What is expected ▸ Repeat the lines of every record below word for word, leaving out the pictures.

Word and element locating records:
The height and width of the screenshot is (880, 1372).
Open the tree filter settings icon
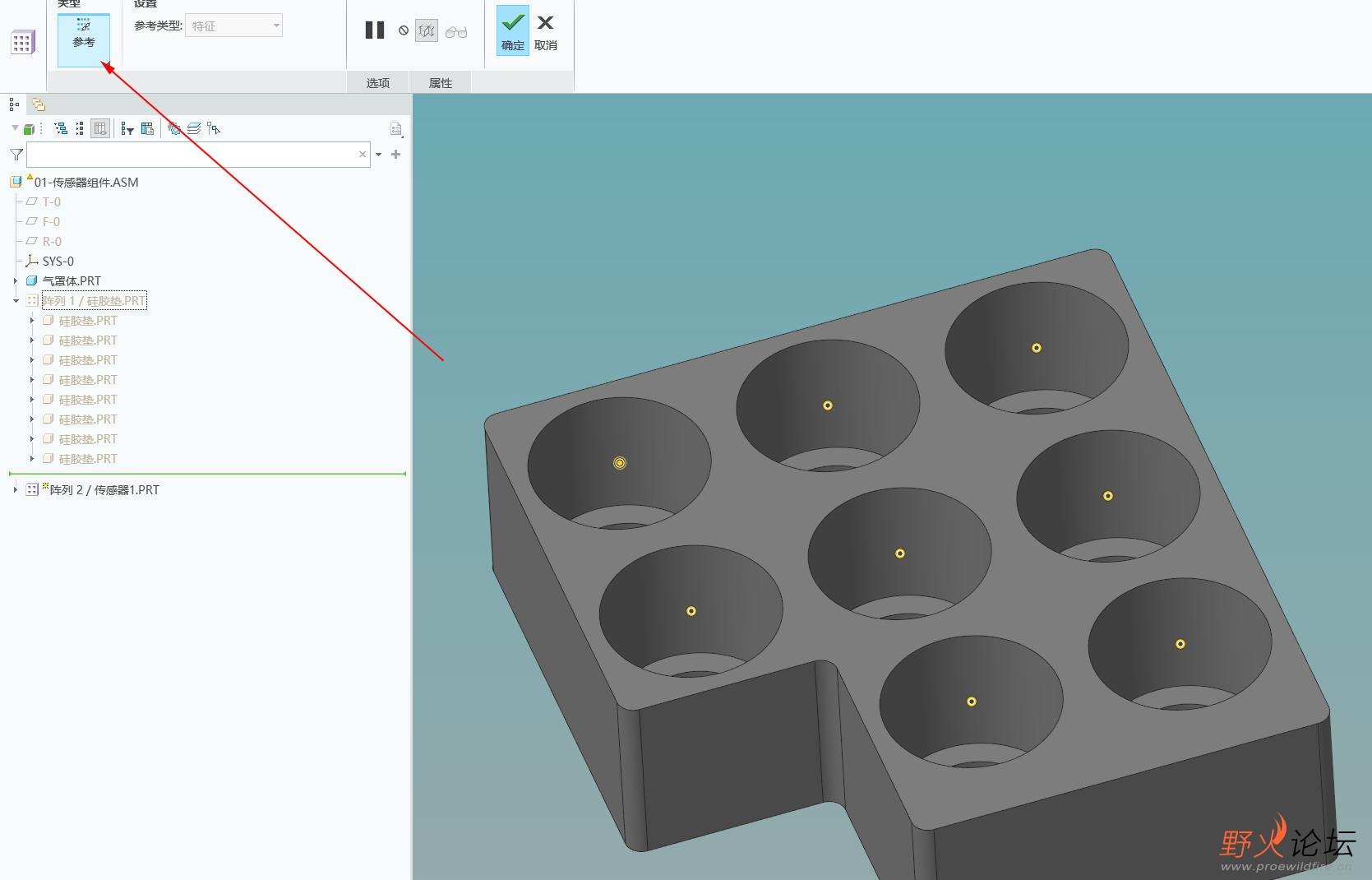point(127,128)
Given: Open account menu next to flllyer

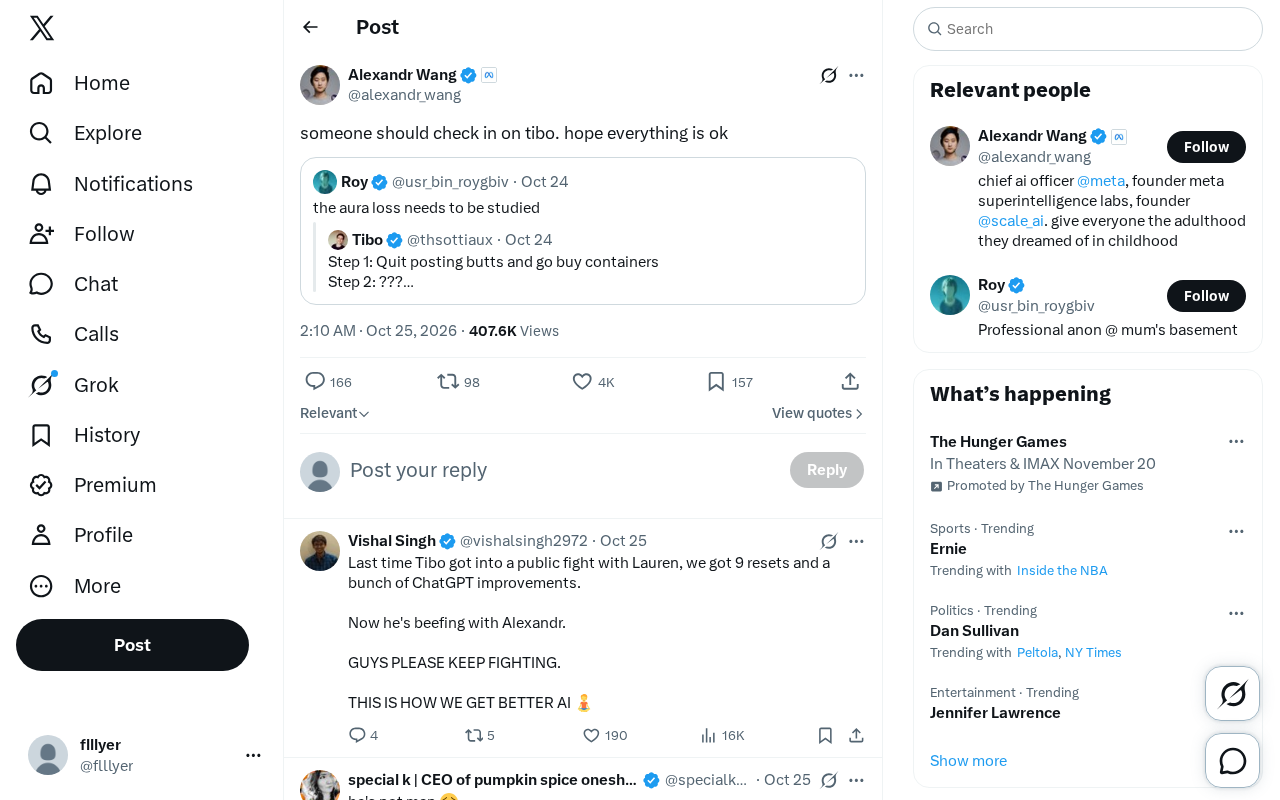Looking at the screenshot, I should pos(253,755).
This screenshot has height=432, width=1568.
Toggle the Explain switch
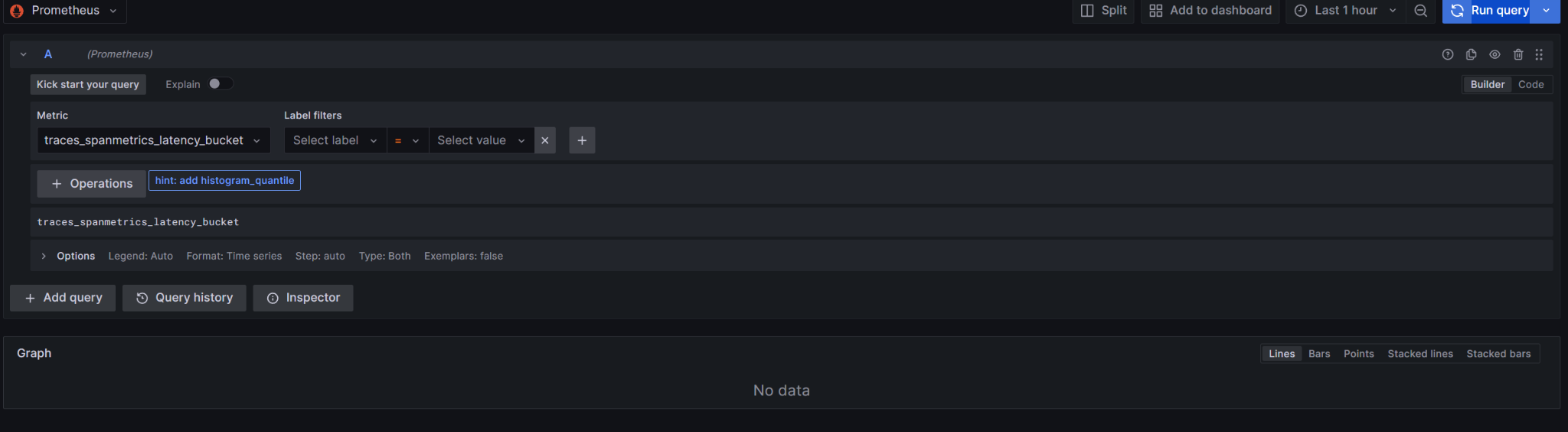[x=220, y=84]
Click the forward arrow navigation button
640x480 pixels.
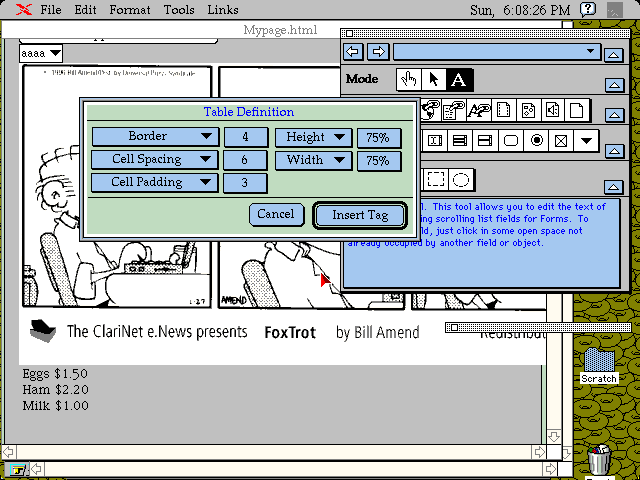pyautogui.click(x=377, y=52)
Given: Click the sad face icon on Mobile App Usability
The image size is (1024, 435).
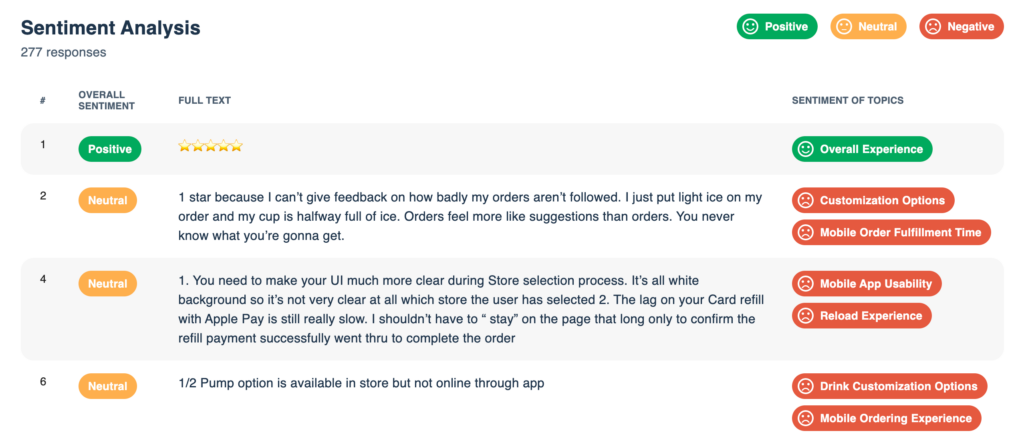Looking at the screenshot, I should (x=806, y=284).
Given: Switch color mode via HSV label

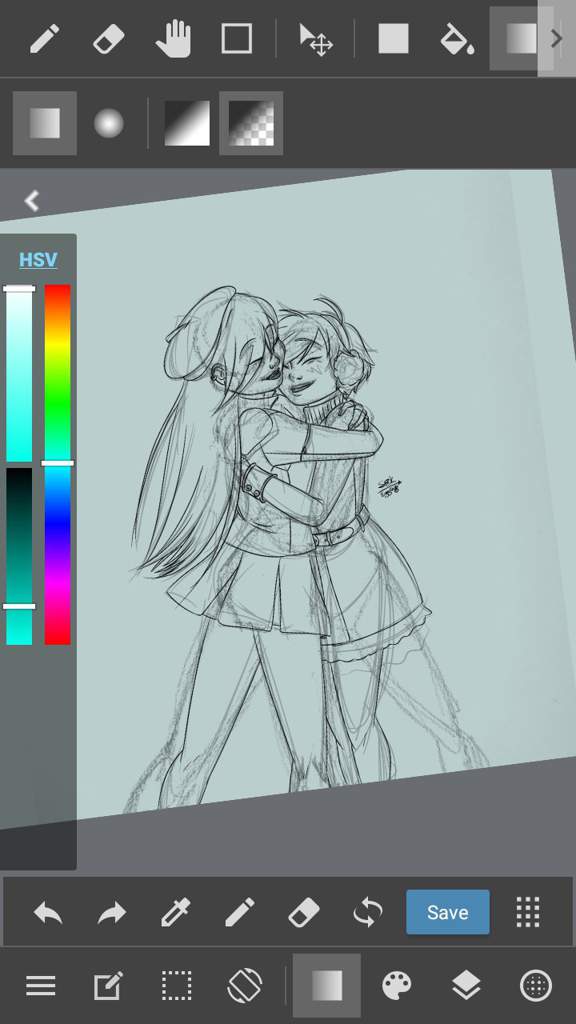Looking at the screenshot, I should 38,260.
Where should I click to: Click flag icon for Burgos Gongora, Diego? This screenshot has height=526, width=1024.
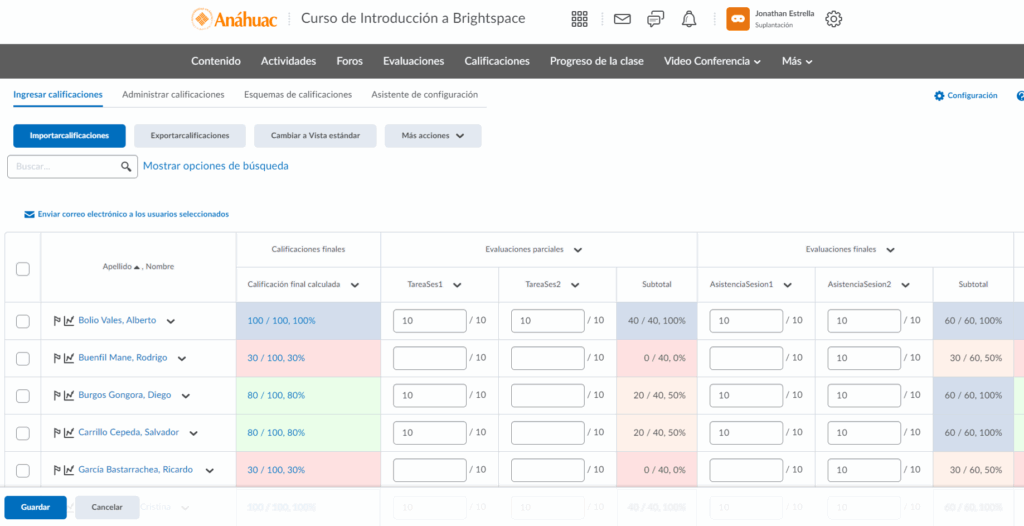[x=57, y=396]
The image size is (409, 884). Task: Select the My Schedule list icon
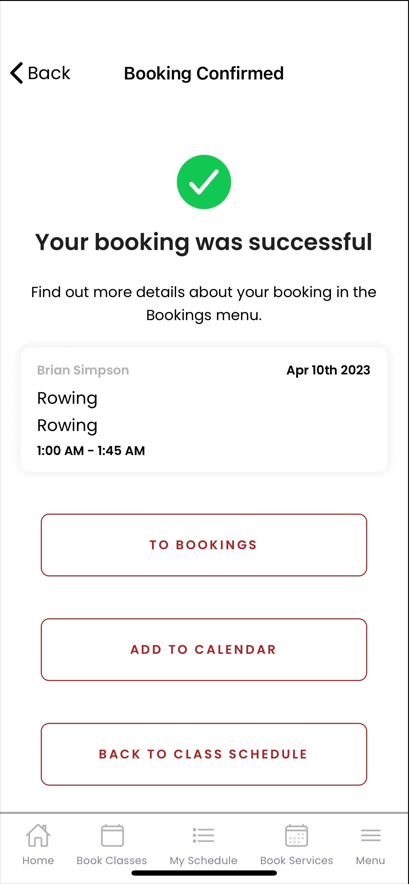203,835
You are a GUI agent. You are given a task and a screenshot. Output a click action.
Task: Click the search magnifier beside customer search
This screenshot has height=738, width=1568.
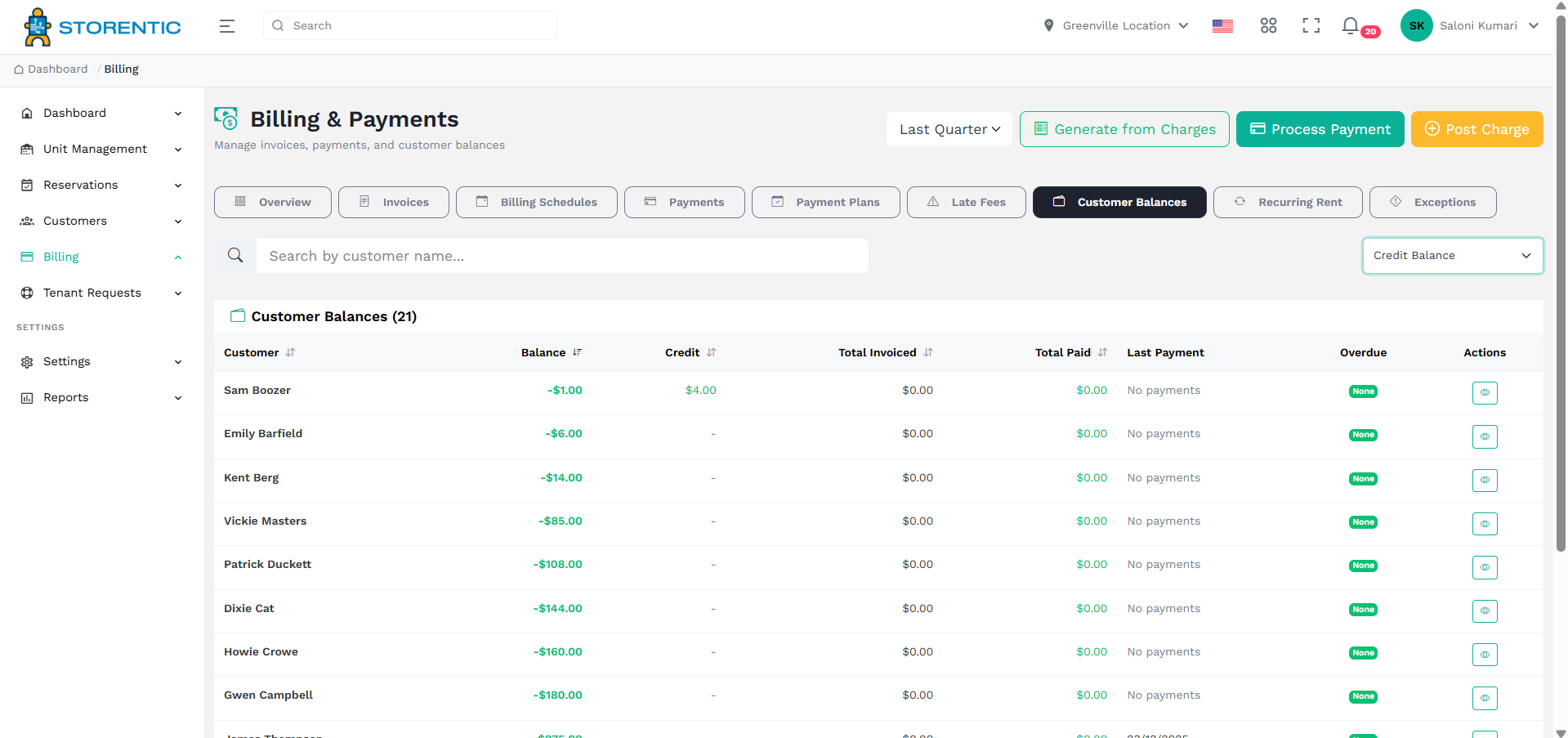click(x=235, y=255)
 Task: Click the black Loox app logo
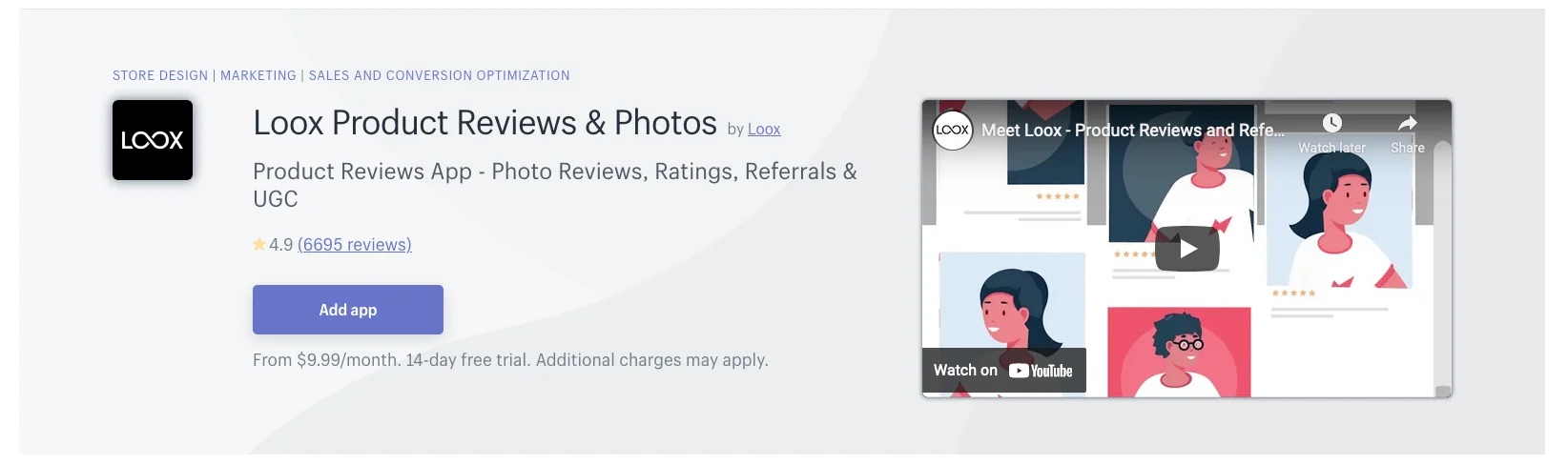tap(153, 140)
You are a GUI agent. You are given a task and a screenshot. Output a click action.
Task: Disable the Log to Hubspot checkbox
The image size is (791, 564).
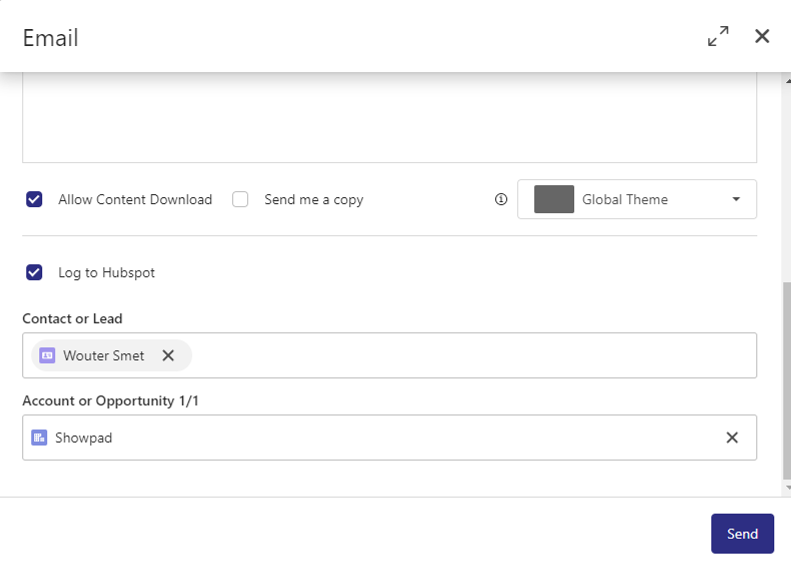click(35, 272)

Output ▸
The height and width of the screenshot is (880, 1372).
Open the tree filter settings icon
point(127,128)
Given: Open account menu next to flllyer

Looking at the screenshot, I should pos(253,755).
This screenshot has height=432, width=1568.
Toggle the Explain switch
[x=220, y=84]
Click the forward arrow navigation button
640x480 pixels.
pyautogui.click(x=377, y=52)
Given: Click the sad face icon on Mobile App Usability
The image size is (1024, 435).
Looking at the screenshot, I should (x=806, y=284).
Given: Switch color mode via HSV label

Looking at the screenshot, I should 38,260.
Where should I click to: Click flag icon for Burgos Gongora, Diego? This screenshot has height=526, width=1024.
[x=57, y=396]
The image size is (409, 884). Task: Select the My Schedule list icon
203,835
You are a GUI agent. You are given a task and a screenshot. Output a click action.
Task: Click the search magnifier beside customer search
This screenshot has height=738, width=1568.
click(x=235, y=255)
 Task: Click the black Loox app logo
tap(153, 140)
You are a GUI agent. You are given a task and a screenshot. Output a click action.
Task: Disable the Log to Hubspot checkbox
The image size is (791, 564).
click(35, 272)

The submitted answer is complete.